> [Request]:
Copy out all of the data below word for word, every line in its original order.

> [Material to process]:
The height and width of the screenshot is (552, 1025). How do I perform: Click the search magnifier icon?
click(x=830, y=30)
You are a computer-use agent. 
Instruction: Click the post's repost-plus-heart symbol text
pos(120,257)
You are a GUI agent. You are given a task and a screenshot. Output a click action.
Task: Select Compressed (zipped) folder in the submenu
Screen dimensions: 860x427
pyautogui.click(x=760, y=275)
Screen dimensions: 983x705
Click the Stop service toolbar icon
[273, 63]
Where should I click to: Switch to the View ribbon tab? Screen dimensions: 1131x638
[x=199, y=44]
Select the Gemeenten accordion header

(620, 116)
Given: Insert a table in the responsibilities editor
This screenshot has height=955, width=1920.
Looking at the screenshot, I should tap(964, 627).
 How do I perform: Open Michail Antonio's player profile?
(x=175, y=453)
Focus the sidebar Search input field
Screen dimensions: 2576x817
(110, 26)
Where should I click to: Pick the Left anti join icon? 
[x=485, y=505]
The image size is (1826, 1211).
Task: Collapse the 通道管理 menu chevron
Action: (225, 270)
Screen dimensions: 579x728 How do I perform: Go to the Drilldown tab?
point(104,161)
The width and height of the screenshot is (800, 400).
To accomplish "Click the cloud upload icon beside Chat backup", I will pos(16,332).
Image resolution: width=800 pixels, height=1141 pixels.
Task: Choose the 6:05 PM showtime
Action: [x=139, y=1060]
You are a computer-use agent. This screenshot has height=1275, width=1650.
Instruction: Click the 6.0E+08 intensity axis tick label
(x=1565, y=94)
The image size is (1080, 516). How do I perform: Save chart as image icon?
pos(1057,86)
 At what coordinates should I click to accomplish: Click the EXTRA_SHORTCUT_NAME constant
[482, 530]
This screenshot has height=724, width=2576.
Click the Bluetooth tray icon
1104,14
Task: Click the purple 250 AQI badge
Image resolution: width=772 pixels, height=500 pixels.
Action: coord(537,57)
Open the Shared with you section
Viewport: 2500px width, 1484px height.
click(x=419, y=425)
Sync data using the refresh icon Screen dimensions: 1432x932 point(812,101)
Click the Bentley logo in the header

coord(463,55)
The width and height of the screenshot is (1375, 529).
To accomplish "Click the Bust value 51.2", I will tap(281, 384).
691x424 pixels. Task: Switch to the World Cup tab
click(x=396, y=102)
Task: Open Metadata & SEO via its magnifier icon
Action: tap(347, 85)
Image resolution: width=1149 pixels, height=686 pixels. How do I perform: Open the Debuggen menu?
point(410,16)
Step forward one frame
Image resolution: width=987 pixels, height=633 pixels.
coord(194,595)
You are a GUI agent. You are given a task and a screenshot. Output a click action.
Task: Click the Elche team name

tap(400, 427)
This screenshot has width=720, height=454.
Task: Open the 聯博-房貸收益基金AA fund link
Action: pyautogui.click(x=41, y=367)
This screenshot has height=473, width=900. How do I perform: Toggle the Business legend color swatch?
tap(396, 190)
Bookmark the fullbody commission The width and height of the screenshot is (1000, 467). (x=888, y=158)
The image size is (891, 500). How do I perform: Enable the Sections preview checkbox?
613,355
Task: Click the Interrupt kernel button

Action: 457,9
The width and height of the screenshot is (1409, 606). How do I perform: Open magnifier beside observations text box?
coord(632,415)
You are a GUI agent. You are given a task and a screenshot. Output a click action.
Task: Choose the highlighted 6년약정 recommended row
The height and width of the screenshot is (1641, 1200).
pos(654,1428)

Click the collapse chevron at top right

> [Worked answer]:
The height and width of the screenshot is (552, 1025). How do I perform: Click the search magnifier icon?
click(x=830, y=30)
You are a computer-use agent. 
Instruction: Click the post's repost-plus-heart symbol text
pos(120,257)
You are a GUI agent. You are given a task and a screenshot. Output a click action.
Task: Select Compressed (zipped) folder in the submenu
Screen dimensions: 860x427
pyautogui.click(x=760, y=275)
Screen dimensions: 983x705
Click the Stop service toolbar icon
[273, 63]
Where should I click to: Switch to the View ribbon tab? Screen dimensions: 1131x638
[x=199, y=44]
Select the Gemeenten accordion header

(620, 116)
Given: Insert a table in the responsibilities editor
This screenshot has height=955, width=1920.
Looking at the screenshot, I should tap(964, 627).
 How do I perform: Open Michail Antonio's player profile?
(x=175, y=453)
Focus the sidebar Search input field
Screen dimensions: 2576x817
(110, 26)
Where should I click to: Pick the Left anti join icon? 
[x=485, y=505]
The image size is (1826, 1211).
Task: Collapse the 通道管理 menu chevron
Action: (225, 270)
Screen dimensions: 579x728 How do I perform: Go to the Drilldown tab?
point(104,161)
The width and height of the screenshot is (800, 400).
To accomplish "Click the cloud upload icon beside Chat backup", I will pos(16,332).
Image resolution: width=800 pixels, height=1141 pixels.
Task: Choose the 6:05 PM showtime
Action: [x=139, y=1060]
You are a computer-use agent. This screenshot has height=1275, width=1650.
Instruction: Click the 6.0E+08 intensity axis tick label
(x=1565, y=94)
The image size is (1080, 516). How do I perform: Save chart as image icon?
pos(1057,86)
 At what coordinates should I click to accomplish: Click the EXTRA_SHORTCUT_NAME constant
[482, 530]
This screenshot has height=724, width=2576.
Click the Bluetooth tray icon
1104,14
Task: Click the purple 250 AQI badge
Image resolution: width=772 pixels, height=500 pixels.
Action: coord(537,57)
Open the Shared with you section
Viewport: 2500px width, 1484px height.
click(x=419, y=425)
Sync data using the refresh icon Screen dimensions: 1432x932 point(812,101)
Click the Bentley logo in the header

coord(463,55)
The width and height of the screenshot is (1375, 529).
To accomplish "Click the Bust value 51.2", I will tap(281, 384).
691x424 pixels. Task: Switch to the World Cup tab
click(x=396, y=102)
Task: Open Metadata & SEO via its magnifier icon
Action: tap(347, 85)
Image resolution: width=1149 pixels, height=686 pixels. How do I perform: Open the Debuggen menu?
point(410,16)
Step forward one frame
Image resolution: width=987 pixels, height=633 pixels.
coord(194,595)
You are a GUI agent. You are given a task and a screenshot. Output a click action.
Task: Click the Elche team name

tap(400, 427)
This screenshot has width=720, height=454.
Task: Open the 聯博-房貸收益基金AA fund link
Action: pyautogui.click(x=41, y=367)
This screenshot has height=473, width=900. How do I perform: Toggle the Business legend color swatch?
tap(396, 190)
Bookmark the fullbody commission The width and height of the screenshot is (1000, 467). (x=888, y=158)
The image size is (891, 500). How do I perform: Enable the Sections preview checkbox?
613,355
Task: Click the Interrupt kernel button

Action: 457,9
The width and height of the screenshot is (1409, 606). How do I perform: Open magnifier beside observations text box?
coord(632,415)
You are a GUI agent. You are given a task and a screenshot. Output a click action.
Task: Choose the highlighted 6년약정 recommended row
The height and width of the screenshot is (1641, 1200).
pos(654,1428)

Click the collapse chevron at top right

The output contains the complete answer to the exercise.